On a crazy, funny (looking back it's funny) note, here are a couple things that happened when I looked away from my children for a split second. I found Ella playing with the water inside the toilet, filling it with toilet paper squares and splashing it all over the bathroom. She's never done this before, and I was hoping that now that she's almost 3, we wouldn't have any Exploring The Toilet Phases left. Apparently I was wrong. Luckily the toilet had been flushed prior to Ella's experiment. So we just had to mop up the floor and unclog the toilet. 

The other day we melted crayons in muffin tins to make pretty, colorful shapes that you can color with. I kept telling the kids when the tins were hot, don't touch them. I put the tins in the fridge to cool off more quickly. I kept saying do not touch! When I looked away, Jonah climbed into the fridge, reached up to the top shelf and took down his floppy, rubber muffin tin. Melted blue crayon spilled and splattered EVERYWHERE and EVERYONE in the kitchen. Jonah stood there, dumbfounded and helpless, and said "Mommy??" Hm. See now why Mommy said do not touch? I'm still scraping blue crayon off the fridge and floor. I can't get it to all come off, despite Jonah's best efforts to help clean it up. 

We had pasta with casein-free hot dogs cut up in it for lunch yesterday. (I know, yum) Ella was happily eating it from her little blue bowl and drinking her beverage of choice for the day- raspberry Kefir (yogurt drink).

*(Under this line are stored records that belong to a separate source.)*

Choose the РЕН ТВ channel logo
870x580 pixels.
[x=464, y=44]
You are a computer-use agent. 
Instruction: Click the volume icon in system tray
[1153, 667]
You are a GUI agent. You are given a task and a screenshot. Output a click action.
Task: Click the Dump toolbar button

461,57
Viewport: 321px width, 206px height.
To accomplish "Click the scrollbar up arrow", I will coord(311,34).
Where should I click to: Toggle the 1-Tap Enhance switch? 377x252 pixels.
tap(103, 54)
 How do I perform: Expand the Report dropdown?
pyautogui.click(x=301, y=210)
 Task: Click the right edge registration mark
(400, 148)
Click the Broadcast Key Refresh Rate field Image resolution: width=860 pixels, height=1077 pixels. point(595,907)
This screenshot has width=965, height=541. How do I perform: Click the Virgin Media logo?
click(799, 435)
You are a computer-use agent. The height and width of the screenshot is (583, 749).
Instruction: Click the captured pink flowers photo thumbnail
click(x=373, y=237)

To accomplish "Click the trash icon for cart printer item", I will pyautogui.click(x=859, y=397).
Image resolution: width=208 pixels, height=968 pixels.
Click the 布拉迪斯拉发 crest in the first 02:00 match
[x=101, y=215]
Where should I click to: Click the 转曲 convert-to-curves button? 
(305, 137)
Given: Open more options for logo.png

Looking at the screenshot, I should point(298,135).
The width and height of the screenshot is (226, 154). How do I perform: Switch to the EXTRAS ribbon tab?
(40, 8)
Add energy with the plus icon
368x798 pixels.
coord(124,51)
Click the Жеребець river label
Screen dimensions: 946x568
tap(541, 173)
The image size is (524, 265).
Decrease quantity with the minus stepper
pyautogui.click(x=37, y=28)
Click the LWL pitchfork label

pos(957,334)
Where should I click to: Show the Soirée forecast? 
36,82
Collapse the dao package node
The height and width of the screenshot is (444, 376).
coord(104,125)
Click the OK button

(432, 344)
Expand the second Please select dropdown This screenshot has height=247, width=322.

I looked away, and looked back to see Ella dumping the last drops of her Kefir into her bowl of pasta. As if that wasn't gross enough, then she proceeded to EAT most of it! Yuck!! That kid makes the weirdest combinations of food. She loves cantelope dipped in ketchup. Ew. She's got some crazy taste buds.

That about sums up our life this week. Changes and messes. And four tired kids who all fell asleep before 7pm tonight. That's what happens when you insist on getting up at 5am! Silly kids.